Die müssten für die Datenspende-App zumindest theoretisch in Deutschland greifbar sein, denn rund zehn Millionen Menschen hierzulande besitzen Wearables und Fitnessarmbänder. Je mehr bei der Spende mitmachen, desto aussagekräftiger werden die Daten. Schon einen Tag nach dem Start der App gingen laut RKI 50.000 Datenspenden ein.
Fazit Datenspende-App
Die Datenspende-App des RKI ist freiwillig und pseudonym, aber nicht ganz anonym. Es werden keine GPS- oder Mobilitätsdaten abgegriffen. Datenschützer kritisieren, dass der Programmcode der App nicht open source, das heißt quelloffen ist. Damit sei nicht einseh- und überprüfbar, ob die App sicher und datenschutzkonform arbeitet.
Für Virologe Christian Drosten von der Charité Berlin sind Fallverfolgungs-Apps ("contact tracing") das "bevorzugte Werkzeug" (Podcast "Coronavirus-Update" - Folge 30), um eine Exit-Strategie aus den Ausgangsbeschränkungen zu erarbeiten. Wünschenswert und sinnvoll sind für Experten, die Datenmodelle entwerfen, auch Apps auf europäischer Ebene, denn das Coronavirus macht nicht an Grenzen Halt.
Vielbeachtet ist die Vorgehensweise in Südkorea, wo die Verbreitung des Coronavirus durch flächendeckende Tests und App-Daten schnell und erfolgreich eingedämmt werden konnte. Allerdings wurden in dem stark digitalisierten Land GPS-, Mobilitäts-, Bankdaten und ähnliches analysiert, was in Deutschland für einen Aufschrei sorgen würde.

- - -

▸ **ARBEITSAUFTRÄGE**:
[A] Geben Sie den Absatz des Textauszugs, der mit „Die Datenspende-App des RKI ist freiwillig“ beginnt, als knappe Stichpunktliste wieder. Alle wesentlichen Fakten müssen erhalten bleiben.
[B] Führen Sie den Textauszug über die Datenspende-App im Anschluss an seinen letzten Satz weiter.
Das Material hat keinen Bezug zum Textauszug.

- - -

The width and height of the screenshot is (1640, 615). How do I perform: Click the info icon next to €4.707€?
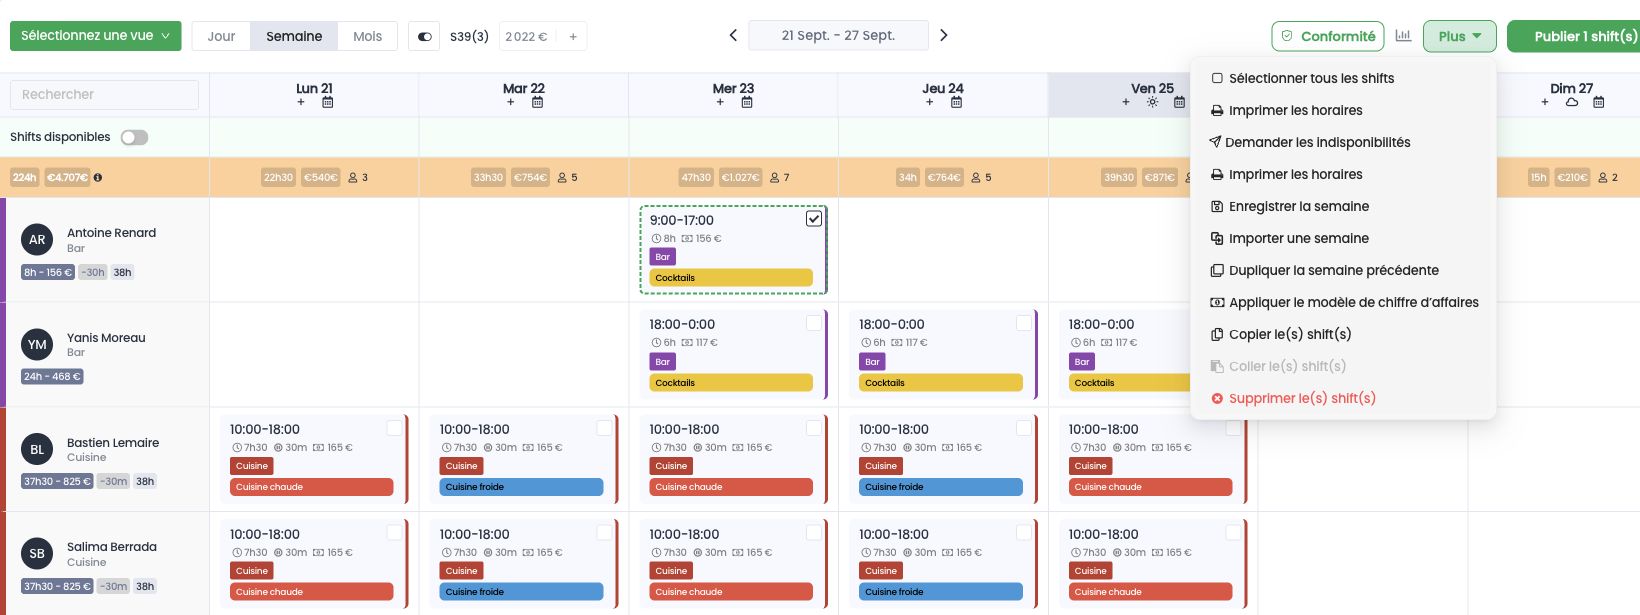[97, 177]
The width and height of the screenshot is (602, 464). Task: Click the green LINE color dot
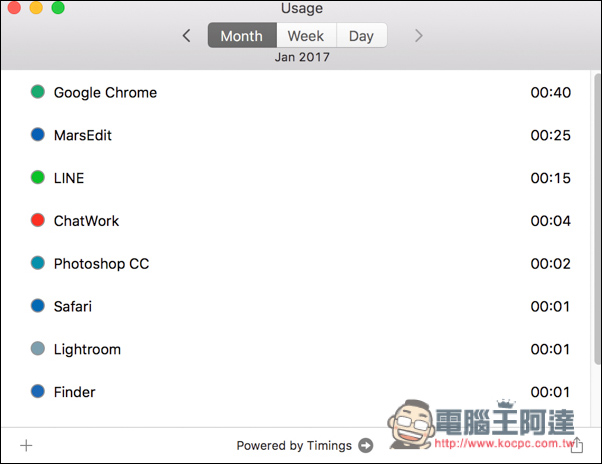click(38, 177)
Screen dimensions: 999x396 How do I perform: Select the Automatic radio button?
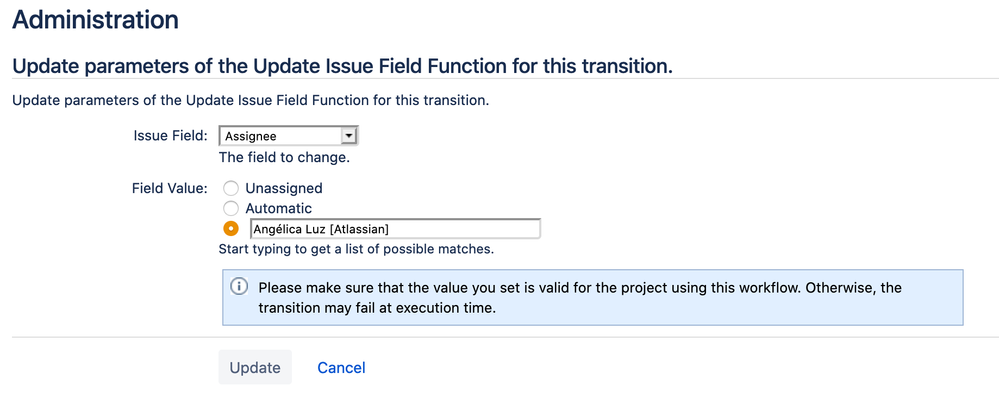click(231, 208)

- - -

▸ **LÖSUNGEN**:
[A]
- Die Datenspende-App des RKI ist freiwillig und pseudonym, aber nicht vollständig anonym.
- GPS- und Mobilitätsdaten werden nicht erfasst.
- Datenschützer kritisieren, dass der Programmcode nicht quelloffen ist.
- Deshalb lasse sich nicht überprüfen, ob die App sicher und datenschutzkonform arbeitet.

[B]
Open Science- und Bürgerfoscher-Projekt "Faster than Corona"
Auf eine freiwillige Datenspende setzt auch das ehrenamtliche Open Science- und Bürgerforscher-Project "Faster than corona" von einem Team aus Medizinern, Digitalisierungsexperten, Datenwissenschaftlern und weiteren Unterstützern. Im Gegensatz zur Corona-Datenspende-App des RKI werden aber keine App-Daten ausgelesen, sondern Bürger geben ihre Daten selbst aktiv auf der Website fasterthancorona.de ein. Bei der Eingabe werden Usern Fragen gestellt, zum Beispiel, ob man auf Corona getestet wurde, Krankheitssymptome hat oder Medikamente einnimmt. Danach werden die gesammelten Daten mit künstlicher Intelligenz ausgewertet, um beispielsweise medizinische Zusammenhänge zu suchen,
Die Daten werden laut Datenschutz-Vermerk "anonymisiert auch an Institute und Einzelpersonen mit einem berechtigten Interesse an der Datenauswertung weitergeben, um möglichst vielen die Möglichkeit zu geben eigene statistische Modelle und Algorithmen darauf anzuwenden." Eine Datenweitergabe erfolge nur, wenn die Einrichtung oder Person ein wissenschaftliches Interesse hinreichend dargelegt habe und die Beachtung des Datenschutzrechts gewährleiste. Eine Weitergabe von Daten zu kommerziellen oder sonstigen Zwecken erfolge zu keinem Zeitpunkt. Diese Institute sind beispielsweise das Robert Koch-Institut, die Weltgesundheitsorganisation (WHO) oder das Europäische Zentrum für Prävention und Kontrolle von Krankheiten.
Fazit Projekt "Faster than Corona"
Die gesammelten Daten werden mit KI ausgewertet und können anonymisiert an Institute und Einzelpersonen mit einem berechtigten Interesse an der Datenauswertung weitergegeben werden. Nutzer von "Faster than Corona" geben ihre E-Mail-Adresse an und werden dann regelmäßig aufgefordert, ihre Daten zu ergänzen oder zu aktualisieren. Laut Website kann man sich jederzeit wieder vom Projekt abmelden und seine Daten löschen lassen - nur nicht die, die bereits in Analysen verarbeitet wurden.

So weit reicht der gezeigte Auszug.